* [GIVEN INFORMATION]:
╭──

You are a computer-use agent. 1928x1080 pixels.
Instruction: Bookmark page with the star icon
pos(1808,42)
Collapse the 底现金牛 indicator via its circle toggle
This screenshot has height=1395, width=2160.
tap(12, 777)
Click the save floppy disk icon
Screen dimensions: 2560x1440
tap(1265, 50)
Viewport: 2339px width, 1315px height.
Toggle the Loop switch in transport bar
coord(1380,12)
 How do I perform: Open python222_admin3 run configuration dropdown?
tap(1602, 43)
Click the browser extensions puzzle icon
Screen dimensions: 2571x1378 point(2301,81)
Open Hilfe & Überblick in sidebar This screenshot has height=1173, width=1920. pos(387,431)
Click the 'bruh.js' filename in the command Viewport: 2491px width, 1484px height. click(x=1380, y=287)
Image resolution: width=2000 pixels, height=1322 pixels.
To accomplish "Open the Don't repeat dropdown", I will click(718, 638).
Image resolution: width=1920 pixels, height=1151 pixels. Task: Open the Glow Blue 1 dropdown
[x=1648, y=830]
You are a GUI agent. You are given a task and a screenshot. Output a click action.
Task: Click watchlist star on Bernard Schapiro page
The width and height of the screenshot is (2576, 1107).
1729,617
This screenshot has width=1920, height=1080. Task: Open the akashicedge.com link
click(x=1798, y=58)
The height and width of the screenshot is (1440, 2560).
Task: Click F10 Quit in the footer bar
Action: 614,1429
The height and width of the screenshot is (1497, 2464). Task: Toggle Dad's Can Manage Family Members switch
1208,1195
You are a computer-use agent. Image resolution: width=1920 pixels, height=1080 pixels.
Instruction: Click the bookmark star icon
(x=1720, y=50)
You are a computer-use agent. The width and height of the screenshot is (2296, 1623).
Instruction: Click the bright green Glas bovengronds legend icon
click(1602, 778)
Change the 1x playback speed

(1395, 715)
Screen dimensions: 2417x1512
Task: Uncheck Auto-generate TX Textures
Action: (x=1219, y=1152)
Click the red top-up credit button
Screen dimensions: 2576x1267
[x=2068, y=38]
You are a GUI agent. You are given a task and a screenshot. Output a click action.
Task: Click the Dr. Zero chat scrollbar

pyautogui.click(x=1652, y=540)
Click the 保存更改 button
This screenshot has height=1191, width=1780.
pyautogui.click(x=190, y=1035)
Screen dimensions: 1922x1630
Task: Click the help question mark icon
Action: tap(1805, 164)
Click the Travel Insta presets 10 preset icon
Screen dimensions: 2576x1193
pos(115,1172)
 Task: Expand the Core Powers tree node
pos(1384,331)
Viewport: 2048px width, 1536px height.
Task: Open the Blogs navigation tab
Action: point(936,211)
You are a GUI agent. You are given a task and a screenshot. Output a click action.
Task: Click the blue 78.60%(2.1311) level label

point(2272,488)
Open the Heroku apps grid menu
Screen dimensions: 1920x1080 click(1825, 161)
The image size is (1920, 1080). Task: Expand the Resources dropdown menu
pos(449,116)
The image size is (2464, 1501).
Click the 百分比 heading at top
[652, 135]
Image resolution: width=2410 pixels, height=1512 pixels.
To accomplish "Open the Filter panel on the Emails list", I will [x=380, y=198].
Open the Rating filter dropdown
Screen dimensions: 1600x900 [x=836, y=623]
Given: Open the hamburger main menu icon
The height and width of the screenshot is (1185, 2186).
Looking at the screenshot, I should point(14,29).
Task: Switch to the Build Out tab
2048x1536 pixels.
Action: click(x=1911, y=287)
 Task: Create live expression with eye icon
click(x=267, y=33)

╰──

* [PROMPT]: Scan the listing for the string "will" and copy every line that carries it.

* [WRITTEN REPLY]:
To accomplish "Open the Don't repeat dropdown", I will click(718, 638).
To accomplish "Open the Filter panel on the Emails list", I will [x=380, y=198].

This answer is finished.